| Extract provided |

□ □ □ □ □

Legislation that includes the specific federal ban sought by appraisers was introduced in the House of Representatives by Rep. Jan Schakowsky (D-Ill.). The bill, known as the Save Our Homes Act (H.R. 2531), is primarily aimed at curbing "predatory lending " practices. The language of the bill would amend the Federal Truth in Lending Act to prohibit a creditor or mortgage broker from "influencing the independent judgment of an appraiser with respect to the value of real estate that is to be covered by a conforming home loan or is being offered as security according to an application for a conforming home loan. " The Schakowsky bill language would allow appraisers to report and document illegal pressure from lenders and mortgage brokers to federal authorities. Any infraction of this bill would constitute a violation of the Truth in Lending Act, subjecting the violator to a Federal lawsuit and fines of $10,000 per violation. Regulations implementing the ban would have to be drafted by the Federal Reserve. The language in the bill would appear to cover a wide range of situations, including loan officers "shopping " a contract by faxing competing appraisers the price "needed " for the deal. Appraisers that were unable to "pre-comp" the subject property (provide a preliminary valuation hitting the number) never get the appraisal assignment!

Appraisers feel that even more serious than this are forms of pressure where appraisers who already have an assignment are asked to "fudge the numbers" and bump up the value estimate of their appraisal report by the $10,000, $50,000 or more needed to close the sale or refinancing deal. Inflated appraisals are dangerous for banks and other financial institutions, and they force appraisers to violate their own professional and ethical standards to earn their income.

□ □ □ □ □

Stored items
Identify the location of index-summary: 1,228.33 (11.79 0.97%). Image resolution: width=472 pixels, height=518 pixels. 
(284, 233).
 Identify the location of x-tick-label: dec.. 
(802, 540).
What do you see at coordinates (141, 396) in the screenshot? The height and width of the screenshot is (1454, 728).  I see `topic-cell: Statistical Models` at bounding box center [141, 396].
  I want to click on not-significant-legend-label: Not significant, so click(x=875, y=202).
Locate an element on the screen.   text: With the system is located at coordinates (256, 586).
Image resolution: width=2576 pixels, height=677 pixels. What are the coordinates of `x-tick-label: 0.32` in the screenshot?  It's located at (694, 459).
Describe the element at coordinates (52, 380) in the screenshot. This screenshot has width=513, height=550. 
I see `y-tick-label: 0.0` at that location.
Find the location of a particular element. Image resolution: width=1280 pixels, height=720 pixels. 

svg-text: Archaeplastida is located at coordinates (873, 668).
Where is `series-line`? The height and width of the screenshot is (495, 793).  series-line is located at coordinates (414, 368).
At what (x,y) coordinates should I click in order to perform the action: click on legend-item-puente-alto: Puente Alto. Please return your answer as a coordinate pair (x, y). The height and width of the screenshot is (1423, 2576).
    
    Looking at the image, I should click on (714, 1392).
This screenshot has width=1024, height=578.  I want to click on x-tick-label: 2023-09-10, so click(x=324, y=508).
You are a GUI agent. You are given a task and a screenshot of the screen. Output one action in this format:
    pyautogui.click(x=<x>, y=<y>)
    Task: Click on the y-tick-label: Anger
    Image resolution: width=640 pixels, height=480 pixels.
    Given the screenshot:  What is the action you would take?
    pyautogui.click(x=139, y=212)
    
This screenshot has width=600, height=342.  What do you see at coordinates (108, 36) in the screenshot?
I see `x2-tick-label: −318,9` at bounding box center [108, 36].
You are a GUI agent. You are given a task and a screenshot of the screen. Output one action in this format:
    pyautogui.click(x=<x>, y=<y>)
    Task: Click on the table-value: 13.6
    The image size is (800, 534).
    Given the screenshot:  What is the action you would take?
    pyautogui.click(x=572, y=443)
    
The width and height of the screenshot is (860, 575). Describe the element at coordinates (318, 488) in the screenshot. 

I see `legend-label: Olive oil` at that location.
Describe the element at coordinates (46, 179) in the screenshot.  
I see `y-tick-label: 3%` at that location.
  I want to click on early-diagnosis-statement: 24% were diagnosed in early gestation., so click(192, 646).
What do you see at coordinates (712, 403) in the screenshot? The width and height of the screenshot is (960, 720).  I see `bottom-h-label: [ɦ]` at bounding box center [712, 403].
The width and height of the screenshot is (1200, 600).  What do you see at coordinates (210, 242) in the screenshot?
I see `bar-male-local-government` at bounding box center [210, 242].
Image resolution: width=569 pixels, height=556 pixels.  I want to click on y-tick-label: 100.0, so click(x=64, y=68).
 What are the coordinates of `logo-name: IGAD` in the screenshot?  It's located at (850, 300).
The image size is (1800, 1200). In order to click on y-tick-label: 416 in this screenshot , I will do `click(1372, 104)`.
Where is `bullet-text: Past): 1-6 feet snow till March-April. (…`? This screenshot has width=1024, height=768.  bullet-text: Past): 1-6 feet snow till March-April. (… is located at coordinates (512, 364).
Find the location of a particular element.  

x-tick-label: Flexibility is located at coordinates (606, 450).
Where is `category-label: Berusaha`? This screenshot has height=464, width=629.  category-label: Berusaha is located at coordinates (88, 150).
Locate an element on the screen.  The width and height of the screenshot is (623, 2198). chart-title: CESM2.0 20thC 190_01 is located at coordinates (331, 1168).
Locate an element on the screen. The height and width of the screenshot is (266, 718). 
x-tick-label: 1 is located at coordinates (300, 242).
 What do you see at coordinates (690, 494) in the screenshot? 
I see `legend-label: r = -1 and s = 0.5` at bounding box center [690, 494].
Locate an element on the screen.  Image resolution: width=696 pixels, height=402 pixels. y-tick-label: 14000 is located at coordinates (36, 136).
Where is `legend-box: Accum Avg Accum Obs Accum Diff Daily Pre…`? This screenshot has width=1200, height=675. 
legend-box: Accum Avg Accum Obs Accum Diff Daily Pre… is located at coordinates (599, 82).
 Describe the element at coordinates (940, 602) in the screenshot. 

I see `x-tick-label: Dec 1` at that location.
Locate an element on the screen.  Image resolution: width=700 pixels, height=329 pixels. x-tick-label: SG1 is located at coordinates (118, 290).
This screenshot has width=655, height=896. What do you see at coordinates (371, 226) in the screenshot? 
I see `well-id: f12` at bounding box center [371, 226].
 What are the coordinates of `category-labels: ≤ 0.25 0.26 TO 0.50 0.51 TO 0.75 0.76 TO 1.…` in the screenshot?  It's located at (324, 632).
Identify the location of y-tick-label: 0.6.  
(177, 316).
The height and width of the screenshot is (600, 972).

□ □ □ □ □

| Required action |
Condense the paragraph of the article on the Save Our Homes Act that opens with "Appraisers feel that even more serious," keeping its main facts. This listing has no connection to the article on the Save Our Homes Act.

| Response to this exercise |
Appraisers see a worse form of pressure in being asked, once already assigned, to "fudge the numbers" and raise their value estimate by $10,000, $50,000 or more so a sale or refinancing can close. Inflated appraisals endanger banks and other financial institutions. They also force appraisers to break their own professional and ethical standards to earn their income.